**What the task asks:** Below are entries. Reproduce exactly the lines between the line holding "Screen dimensions: 716x358" and the line holding "Task: Open view analytics icon showing 461K", inclusive, and only those.

[Stored records]

---

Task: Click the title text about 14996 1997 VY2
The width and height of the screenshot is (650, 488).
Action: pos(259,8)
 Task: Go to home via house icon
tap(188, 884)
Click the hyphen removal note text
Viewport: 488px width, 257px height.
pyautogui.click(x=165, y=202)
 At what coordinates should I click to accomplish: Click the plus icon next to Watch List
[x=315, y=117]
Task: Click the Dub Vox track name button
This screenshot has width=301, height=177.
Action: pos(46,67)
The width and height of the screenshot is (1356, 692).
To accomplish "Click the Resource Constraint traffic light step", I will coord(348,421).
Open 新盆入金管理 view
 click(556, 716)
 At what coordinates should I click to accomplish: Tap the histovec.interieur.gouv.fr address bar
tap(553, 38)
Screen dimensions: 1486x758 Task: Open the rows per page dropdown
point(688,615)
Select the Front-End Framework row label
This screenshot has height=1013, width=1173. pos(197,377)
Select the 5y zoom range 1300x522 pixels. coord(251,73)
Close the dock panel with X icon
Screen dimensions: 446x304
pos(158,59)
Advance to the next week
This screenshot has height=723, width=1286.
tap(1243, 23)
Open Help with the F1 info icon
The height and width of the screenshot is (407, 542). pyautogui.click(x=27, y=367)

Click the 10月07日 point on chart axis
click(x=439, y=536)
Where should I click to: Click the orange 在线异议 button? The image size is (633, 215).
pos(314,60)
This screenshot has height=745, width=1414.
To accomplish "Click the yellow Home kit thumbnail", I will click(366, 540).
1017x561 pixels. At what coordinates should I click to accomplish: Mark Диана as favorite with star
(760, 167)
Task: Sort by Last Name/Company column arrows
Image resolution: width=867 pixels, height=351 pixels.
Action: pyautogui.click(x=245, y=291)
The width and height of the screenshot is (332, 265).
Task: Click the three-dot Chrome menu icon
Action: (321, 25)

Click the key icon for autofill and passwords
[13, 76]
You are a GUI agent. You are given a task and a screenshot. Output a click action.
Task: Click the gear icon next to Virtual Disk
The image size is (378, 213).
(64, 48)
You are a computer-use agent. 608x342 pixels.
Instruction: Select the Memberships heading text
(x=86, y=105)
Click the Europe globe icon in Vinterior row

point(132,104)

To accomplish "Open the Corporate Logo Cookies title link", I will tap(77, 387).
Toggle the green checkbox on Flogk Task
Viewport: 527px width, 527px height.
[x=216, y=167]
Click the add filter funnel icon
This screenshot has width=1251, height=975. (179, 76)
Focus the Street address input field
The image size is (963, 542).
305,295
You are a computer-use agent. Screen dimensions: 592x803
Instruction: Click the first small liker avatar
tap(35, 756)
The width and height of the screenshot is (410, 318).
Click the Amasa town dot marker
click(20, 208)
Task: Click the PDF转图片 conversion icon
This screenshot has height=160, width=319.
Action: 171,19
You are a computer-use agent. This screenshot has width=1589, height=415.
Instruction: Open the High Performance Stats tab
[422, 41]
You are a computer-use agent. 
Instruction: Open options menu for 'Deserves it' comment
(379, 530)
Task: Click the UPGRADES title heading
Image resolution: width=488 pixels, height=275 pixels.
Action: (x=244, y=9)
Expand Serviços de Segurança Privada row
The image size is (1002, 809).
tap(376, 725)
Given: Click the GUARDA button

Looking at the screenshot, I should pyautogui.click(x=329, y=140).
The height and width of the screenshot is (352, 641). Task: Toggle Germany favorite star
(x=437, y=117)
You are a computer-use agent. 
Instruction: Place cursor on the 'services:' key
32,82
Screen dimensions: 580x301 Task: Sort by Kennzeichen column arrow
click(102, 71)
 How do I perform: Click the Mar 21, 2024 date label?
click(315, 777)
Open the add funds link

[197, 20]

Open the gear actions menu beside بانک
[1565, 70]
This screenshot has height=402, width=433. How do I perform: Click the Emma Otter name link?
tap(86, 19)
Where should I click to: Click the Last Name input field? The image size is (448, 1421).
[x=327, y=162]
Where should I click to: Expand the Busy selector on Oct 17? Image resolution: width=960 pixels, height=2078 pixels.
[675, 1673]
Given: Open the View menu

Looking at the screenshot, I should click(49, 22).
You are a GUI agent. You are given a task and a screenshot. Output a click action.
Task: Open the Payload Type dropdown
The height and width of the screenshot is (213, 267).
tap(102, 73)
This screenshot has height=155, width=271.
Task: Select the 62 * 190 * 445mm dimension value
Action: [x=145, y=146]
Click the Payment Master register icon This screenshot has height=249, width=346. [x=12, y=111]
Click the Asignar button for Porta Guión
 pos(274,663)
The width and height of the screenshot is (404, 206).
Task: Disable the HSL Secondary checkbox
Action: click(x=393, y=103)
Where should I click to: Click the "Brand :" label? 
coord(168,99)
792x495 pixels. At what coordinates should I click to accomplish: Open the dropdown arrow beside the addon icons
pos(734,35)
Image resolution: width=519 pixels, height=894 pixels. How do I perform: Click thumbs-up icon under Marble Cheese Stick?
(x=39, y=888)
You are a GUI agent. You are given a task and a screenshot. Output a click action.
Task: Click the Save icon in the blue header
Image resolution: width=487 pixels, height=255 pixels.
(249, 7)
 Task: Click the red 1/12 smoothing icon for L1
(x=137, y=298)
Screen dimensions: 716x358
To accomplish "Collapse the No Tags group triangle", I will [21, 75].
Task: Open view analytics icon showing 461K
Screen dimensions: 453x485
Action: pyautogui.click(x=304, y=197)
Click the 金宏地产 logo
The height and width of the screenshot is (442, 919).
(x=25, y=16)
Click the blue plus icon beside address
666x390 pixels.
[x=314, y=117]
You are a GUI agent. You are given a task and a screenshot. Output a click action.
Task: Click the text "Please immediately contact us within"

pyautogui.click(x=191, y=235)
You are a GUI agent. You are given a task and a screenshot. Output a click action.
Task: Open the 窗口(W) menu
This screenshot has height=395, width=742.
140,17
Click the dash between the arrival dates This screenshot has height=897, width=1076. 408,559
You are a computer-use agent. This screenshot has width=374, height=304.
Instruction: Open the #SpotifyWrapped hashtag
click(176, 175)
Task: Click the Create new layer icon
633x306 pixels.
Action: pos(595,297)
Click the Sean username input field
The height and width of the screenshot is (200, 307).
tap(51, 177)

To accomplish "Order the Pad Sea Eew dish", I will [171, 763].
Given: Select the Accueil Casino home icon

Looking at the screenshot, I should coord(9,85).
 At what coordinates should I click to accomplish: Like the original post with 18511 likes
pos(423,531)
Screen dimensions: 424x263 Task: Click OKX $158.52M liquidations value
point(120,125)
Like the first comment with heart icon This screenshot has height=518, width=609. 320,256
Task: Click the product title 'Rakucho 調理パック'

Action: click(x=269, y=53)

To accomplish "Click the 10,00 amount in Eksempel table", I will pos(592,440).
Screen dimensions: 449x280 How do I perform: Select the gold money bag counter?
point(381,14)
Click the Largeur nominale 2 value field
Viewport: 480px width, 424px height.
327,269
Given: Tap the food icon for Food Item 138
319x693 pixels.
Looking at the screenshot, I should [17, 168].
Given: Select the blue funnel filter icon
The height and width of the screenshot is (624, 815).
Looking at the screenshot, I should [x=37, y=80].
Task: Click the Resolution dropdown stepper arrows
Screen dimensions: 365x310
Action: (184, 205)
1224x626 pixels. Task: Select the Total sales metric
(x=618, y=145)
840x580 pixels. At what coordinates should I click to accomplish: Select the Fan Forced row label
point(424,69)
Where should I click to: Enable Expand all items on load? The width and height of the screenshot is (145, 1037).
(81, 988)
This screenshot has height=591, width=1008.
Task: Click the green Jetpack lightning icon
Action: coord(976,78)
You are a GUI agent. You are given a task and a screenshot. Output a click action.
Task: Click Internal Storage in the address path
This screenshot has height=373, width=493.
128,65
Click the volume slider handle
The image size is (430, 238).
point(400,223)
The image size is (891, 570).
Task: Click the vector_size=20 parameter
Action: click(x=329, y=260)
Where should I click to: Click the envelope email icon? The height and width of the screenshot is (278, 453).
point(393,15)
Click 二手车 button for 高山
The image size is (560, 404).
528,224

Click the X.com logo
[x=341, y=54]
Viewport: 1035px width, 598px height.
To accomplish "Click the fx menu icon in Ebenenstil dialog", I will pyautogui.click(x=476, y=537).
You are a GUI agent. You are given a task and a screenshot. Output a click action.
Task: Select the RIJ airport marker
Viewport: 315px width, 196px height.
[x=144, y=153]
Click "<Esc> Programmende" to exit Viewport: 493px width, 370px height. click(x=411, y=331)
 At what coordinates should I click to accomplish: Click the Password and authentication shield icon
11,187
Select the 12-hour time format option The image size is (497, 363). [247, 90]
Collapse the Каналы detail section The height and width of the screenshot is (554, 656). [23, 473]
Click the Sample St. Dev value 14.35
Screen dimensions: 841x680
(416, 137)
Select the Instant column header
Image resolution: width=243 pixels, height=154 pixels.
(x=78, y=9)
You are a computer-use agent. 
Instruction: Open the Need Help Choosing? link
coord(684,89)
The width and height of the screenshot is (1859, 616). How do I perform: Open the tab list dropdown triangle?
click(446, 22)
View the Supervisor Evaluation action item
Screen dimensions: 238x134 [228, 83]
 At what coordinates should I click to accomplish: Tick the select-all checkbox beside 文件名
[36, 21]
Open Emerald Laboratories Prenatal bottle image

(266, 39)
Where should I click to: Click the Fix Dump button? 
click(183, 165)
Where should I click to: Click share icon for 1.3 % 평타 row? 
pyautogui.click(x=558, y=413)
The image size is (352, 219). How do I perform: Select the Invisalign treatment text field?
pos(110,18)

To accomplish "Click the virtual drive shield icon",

---

**Solution to the problem:**
Screen dimensions: 716x358
To accomplish "Collapse the No Tags group triangle", I will [21, 75].
Task: Open view analytics icon showing 461K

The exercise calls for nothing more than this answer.